* **Extracted text**:
Anthropic Built Its Most Powerful AI Model and Locked It Away

Quick Reads

Anthropic has announced its most powerful AI model to date, Claude Mythos Preview, but is withholding it from the public due to its ability to find and exploit critical software vulnerabilities at scale.
The model autonomously discovered thousands of high-severity security flaws across every major operating system and web browser, including a 27-year-old flaw in one of the internet’s most trusted systems.
During a safety test, the model broke out of its controlled environment, sent an unsolicited email to a researcher, and posted details of its exploit on public websites without being asked.
To channel its capabilities defensively, Anthropic launched Project Glasswing, a coalition of twelve major tech and finance companies, including Google, Apple, Microsoft, and Amazon, that will use Mythos exclusively to patch critical infrastructure.
On the same day, Anthropic announced a massive expansion of its computing infrastructure through a new deal with Google and Broadcom covering 3.5 gigawatts of processing capacity, the company’s largest compute commitment to date.

* **Data provided**:

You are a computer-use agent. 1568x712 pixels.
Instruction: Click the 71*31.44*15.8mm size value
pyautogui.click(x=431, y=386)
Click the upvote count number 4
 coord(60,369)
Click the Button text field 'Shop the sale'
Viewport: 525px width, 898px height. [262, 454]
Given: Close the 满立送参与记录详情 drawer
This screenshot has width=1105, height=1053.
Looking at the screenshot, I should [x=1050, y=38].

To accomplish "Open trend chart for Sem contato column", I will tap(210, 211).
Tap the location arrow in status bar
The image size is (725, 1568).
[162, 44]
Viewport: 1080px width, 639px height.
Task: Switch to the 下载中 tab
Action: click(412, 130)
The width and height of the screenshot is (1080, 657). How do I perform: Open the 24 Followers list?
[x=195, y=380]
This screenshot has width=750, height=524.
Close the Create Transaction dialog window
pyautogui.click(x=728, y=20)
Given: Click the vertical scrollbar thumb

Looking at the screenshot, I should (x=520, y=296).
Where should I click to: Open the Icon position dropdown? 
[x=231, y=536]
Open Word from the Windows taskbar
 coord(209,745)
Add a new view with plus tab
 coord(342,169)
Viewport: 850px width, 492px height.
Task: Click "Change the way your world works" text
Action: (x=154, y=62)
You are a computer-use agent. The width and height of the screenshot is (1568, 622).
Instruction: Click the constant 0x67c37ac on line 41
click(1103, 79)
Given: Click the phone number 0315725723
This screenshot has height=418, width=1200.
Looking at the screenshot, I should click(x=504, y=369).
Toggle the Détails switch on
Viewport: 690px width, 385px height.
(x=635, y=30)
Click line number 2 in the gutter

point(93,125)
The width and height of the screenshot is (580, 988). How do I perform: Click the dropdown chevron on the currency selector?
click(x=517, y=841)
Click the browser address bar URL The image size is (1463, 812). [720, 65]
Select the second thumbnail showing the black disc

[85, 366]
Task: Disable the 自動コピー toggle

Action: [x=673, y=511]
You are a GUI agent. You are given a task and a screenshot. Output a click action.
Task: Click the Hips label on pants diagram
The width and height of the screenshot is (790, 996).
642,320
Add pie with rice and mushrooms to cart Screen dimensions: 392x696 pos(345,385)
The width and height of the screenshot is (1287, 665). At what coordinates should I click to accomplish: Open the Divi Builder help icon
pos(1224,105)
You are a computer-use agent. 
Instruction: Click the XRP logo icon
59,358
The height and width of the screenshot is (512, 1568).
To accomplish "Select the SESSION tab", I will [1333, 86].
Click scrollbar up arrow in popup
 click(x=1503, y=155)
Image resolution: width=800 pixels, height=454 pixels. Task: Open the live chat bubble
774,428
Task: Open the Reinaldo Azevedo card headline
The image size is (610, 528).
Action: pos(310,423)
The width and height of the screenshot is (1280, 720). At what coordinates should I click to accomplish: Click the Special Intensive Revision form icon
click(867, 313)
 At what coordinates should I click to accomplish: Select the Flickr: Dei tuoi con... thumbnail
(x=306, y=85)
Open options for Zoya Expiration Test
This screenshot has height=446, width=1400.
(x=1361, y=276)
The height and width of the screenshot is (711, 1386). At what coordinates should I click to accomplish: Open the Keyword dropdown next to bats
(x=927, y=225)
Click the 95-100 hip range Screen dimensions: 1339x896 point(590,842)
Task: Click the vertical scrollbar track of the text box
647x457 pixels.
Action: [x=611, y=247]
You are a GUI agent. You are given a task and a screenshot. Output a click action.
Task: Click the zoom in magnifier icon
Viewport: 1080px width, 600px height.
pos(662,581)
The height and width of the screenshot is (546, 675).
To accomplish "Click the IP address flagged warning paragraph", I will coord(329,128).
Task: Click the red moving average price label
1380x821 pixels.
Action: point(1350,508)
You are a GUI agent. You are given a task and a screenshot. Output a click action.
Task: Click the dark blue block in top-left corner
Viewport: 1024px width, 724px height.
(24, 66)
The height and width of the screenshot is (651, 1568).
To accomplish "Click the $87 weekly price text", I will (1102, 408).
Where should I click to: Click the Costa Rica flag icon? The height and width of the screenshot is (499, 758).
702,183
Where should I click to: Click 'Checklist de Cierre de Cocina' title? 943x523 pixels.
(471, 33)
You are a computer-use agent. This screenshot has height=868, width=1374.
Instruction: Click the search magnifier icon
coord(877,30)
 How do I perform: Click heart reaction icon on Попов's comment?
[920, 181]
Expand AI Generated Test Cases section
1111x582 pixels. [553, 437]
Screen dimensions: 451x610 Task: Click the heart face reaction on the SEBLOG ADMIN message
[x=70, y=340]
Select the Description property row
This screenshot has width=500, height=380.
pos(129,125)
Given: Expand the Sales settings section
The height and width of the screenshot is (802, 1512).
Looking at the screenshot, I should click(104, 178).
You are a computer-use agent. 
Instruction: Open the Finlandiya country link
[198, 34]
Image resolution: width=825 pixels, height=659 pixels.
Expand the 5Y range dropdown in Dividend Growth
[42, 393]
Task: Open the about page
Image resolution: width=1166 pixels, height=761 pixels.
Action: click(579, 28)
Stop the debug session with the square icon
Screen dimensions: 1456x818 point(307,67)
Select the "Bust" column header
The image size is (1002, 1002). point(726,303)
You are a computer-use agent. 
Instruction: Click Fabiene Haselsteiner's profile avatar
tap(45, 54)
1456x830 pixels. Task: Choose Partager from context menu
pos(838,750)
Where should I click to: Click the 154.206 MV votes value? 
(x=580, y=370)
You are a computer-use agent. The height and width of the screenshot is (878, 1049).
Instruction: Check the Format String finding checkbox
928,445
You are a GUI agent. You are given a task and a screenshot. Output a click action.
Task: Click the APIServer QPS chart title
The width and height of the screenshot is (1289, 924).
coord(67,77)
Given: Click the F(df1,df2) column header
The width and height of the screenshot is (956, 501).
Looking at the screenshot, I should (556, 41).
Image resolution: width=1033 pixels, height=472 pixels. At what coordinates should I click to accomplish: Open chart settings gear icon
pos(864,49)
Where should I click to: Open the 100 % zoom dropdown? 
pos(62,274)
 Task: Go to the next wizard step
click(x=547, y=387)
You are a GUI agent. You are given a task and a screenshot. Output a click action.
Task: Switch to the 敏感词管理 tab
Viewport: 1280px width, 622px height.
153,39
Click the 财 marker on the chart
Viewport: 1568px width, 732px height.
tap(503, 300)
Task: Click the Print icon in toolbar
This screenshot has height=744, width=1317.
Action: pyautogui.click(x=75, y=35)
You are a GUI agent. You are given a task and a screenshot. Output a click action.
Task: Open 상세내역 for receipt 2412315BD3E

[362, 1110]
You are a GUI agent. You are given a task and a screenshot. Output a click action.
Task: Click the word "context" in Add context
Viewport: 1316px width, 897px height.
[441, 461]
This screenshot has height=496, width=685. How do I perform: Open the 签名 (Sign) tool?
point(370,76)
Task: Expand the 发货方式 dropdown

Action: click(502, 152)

* **Exercise requirements**:
Pick up the article about Anthropic withholding Claude Mythos Preview and continue it after its final point on the 3.5-gigawatt compute deal with Google and Broadcom.

* **Written answer**:
At the centre of Tuesday’s announcement sits Claude Mythos Preview, a general-purpose frontier model that Anthropic says has already identified thousands of high-severity zero-day vulnerabilities, meaning previously unknown security flaws in every major operating system and web browser currently in use. A zero-day vulnerability is a software weakness that has not yet been discovered or fixed by the people responsible for maintaining it, making it especially dangerous because there is no defence against it the moment it is found.

Among its documented findings, Mythos Preview uncovered a 27-year-old vulnerability in OpenBSD, a security-hardened operating system widely trusted in critical network infrastructure, that would have allowed an attacker to remotely crash any machine running it simply by connecting to it. The model did not stop at finding individual flaws. Anthropic documented nearly a dozen instances in which Mythos Preview successfully chained two, three, and sometimes four separate vulnerabilities together to construct working exploits on the Linux kernel, the core software underlying billions of devices worldwide.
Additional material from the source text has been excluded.